Men who killed or have allegedly killed their grandmothers: UK 2012-2014

Gary Kane, 40 murdered his grandmother Kathleen Millward, 87  on 3rd January 2012, inflicting 31 separate injuries including 15 head and neck injuries caused by “blunt force trauma”.  He then left her dead or dying on the kitchen floor.  He had a history of violence including a four month jail term for assault in 1997.

Jack Huxley, 20,  sexually assaulted and murdered his step-grandmother 62-year-old Janis Dundas.  She was found by police officers’ face down in a pool of blood in her bedroom with three knives protruding from her back. She had been mutilated, stabbed and slashed 28 times and had suffered a sexual assault.  The court heard how Huxley accessed pornography showing sex between young men and mature women in the hours before and after the murder.

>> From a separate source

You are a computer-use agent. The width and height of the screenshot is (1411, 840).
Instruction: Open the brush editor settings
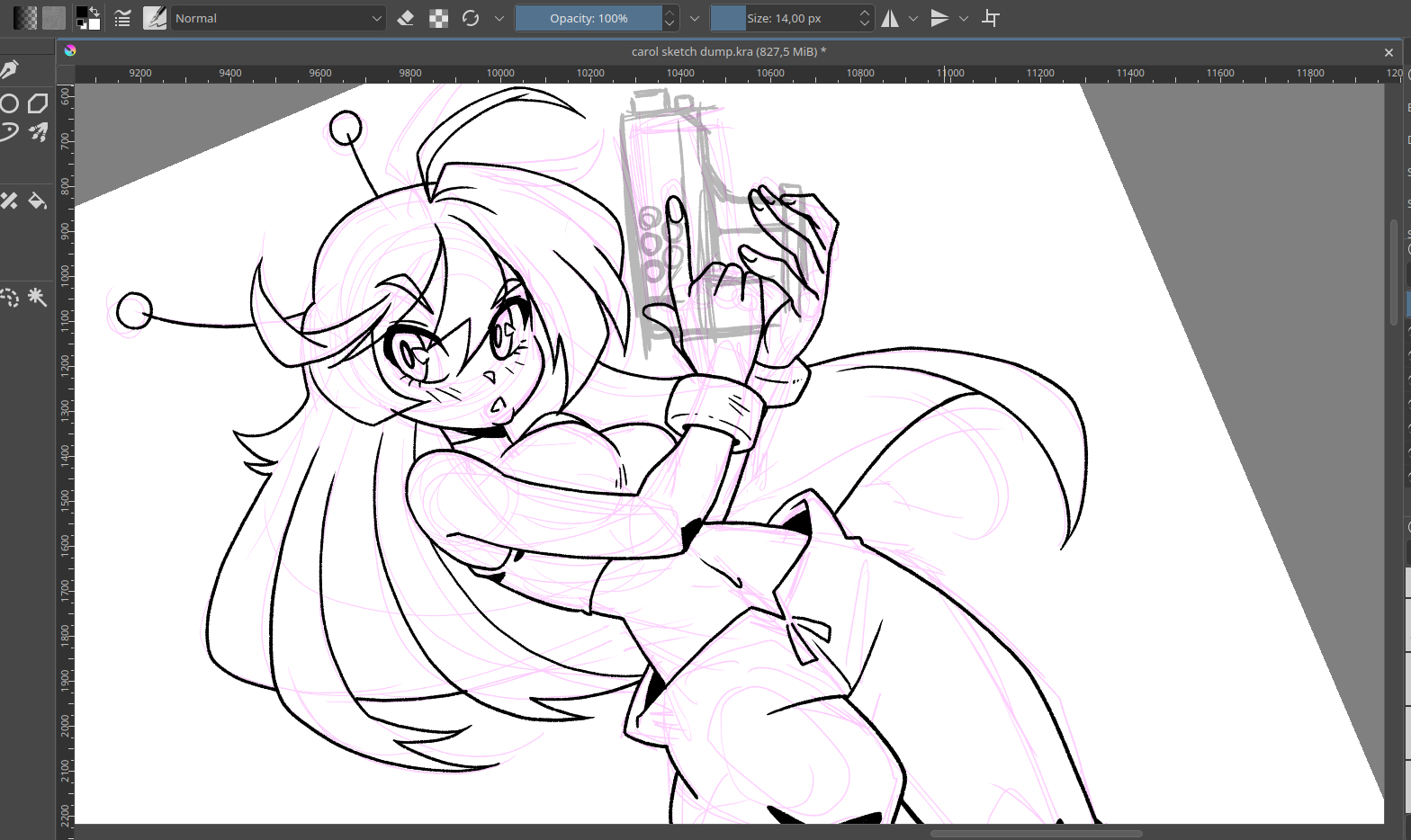coord(123,18)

Lewis Dale, 17 has been charged with the murder of his grandmother Irene Dale, 78 on 27 April 2013.  His grandfather, Allan Dale, who was also stabbed in the attack described how his grandson “lunged” at him with a kitchen knife as he was lying in bed, stabbing him in the chest.  When Allan got up, Dale stabbed him again in the abdomen and then turned on Irene, his wife of more than 50 years, repeatedly stabbing her as she cowered under the duvet. She died at the scene.  Lewis Dale admits he stabbed his grandparents, but denies murder and attempted murder, claiming he was in a “drug-induced psychosis” brought on by using M-Cat.

Nathaniel Flynn murdered his grandmother, Louisa Denby, 84 by stabbing her 50 times as she lay in bed and then attempted to kill a nine-year-old boy on 1 July 2013.  At his trial, the judge heard that three psychiatrists found Flynn had no diagnosable mental illness but said he had been influenced by his heavy, “entrenched” use of cannabis and other drugs.  Flynn ordered an SAS survival guide, two knives, tarpaulin and rope from the internet in the days before he killed his grandmother.  Police believe one of the knives he ordered was used in the attacks, although the weapon has never been recovered.

More British women killed though men’s violence last year than British troops killed in Afghanistan in the last 3 years

Nigella Lawson used the phrase  ‘intimate terrorism’ to describe her abuse from Charles Saatchi in court in December last year.  It is a derivative of the more useful term ‘patriarchal terrorism’ which captures not only that men are overwhelmingly the perpetrators and women the victims,  but the wider cultural context – patriarchy – in which men’s violence against women takes place.  The concept of terrorism reminds us that abuse is physical and deadly but also about coercion and  reinforcing ideologies of dominance.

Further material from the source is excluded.